--- TASK REQUIREMENTS ---
Count how many lines in the entries below hold the string "will", and respond with that number only.

========================================================================

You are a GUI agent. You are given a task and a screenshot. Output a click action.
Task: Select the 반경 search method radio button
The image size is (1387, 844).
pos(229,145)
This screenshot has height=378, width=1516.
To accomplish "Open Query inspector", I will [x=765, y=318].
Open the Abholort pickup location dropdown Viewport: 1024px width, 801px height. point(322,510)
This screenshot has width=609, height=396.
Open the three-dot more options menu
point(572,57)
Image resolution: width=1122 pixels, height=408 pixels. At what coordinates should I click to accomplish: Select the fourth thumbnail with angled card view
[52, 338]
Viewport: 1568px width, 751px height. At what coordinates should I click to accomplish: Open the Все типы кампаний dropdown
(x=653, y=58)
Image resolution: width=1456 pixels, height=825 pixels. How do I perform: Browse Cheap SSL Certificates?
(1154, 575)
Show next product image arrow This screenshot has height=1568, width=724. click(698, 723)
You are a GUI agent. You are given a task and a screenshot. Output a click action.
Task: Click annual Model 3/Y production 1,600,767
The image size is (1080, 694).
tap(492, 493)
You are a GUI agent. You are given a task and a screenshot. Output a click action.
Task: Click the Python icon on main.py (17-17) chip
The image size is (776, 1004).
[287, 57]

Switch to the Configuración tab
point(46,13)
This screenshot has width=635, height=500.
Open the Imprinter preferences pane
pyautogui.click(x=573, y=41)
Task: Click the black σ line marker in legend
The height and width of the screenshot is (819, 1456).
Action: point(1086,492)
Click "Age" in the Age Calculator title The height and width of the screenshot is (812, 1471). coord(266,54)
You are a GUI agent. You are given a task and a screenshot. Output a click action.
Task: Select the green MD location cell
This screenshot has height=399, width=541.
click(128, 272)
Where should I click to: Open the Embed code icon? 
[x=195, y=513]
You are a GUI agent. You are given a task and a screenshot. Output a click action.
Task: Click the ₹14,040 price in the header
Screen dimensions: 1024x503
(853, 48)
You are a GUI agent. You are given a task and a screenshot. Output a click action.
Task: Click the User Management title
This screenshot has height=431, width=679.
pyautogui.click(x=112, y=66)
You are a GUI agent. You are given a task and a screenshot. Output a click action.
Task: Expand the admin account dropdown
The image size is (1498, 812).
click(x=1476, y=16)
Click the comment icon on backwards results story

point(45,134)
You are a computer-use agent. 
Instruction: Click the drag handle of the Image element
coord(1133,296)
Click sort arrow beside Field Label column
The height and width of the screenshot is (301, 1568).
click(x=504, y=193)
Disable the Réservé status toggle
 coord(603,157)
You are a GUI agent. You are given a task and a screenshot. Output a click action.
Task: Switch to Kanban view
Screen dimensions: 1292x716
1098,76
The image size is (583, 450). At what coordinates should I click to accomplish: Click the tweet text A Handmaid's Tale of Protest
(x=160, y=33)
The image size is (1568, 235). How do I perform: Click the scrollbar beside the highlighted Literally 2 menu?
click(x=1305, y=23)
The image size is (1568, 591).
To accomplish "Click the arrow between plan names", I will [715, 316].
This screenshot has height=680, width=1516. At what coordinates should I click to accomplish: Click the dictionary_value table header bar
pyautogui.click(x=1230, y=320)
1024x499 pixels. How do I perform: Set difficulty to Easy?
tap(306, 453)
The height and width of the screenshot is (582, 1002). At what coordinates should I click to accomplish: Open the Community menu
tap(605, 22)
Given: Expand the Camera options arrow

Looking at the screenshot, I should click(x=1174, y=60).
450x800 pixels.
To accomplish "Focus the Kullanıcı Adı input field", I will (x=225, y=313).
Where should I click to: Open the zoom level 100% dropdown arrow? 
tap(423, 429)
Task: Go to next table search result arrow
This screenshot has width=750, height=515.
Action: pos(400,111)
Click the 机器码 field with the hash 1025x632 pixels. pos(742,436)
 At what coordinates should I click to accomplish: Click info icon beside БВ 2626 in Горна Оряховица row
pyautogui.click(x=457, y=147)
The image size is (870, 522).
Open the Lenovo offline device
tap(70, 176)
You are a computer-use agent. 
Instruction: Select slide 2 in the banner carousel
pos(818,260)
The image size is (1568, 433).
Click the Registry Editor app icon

========================================================================

--- WRITTEN ANSWER ---
3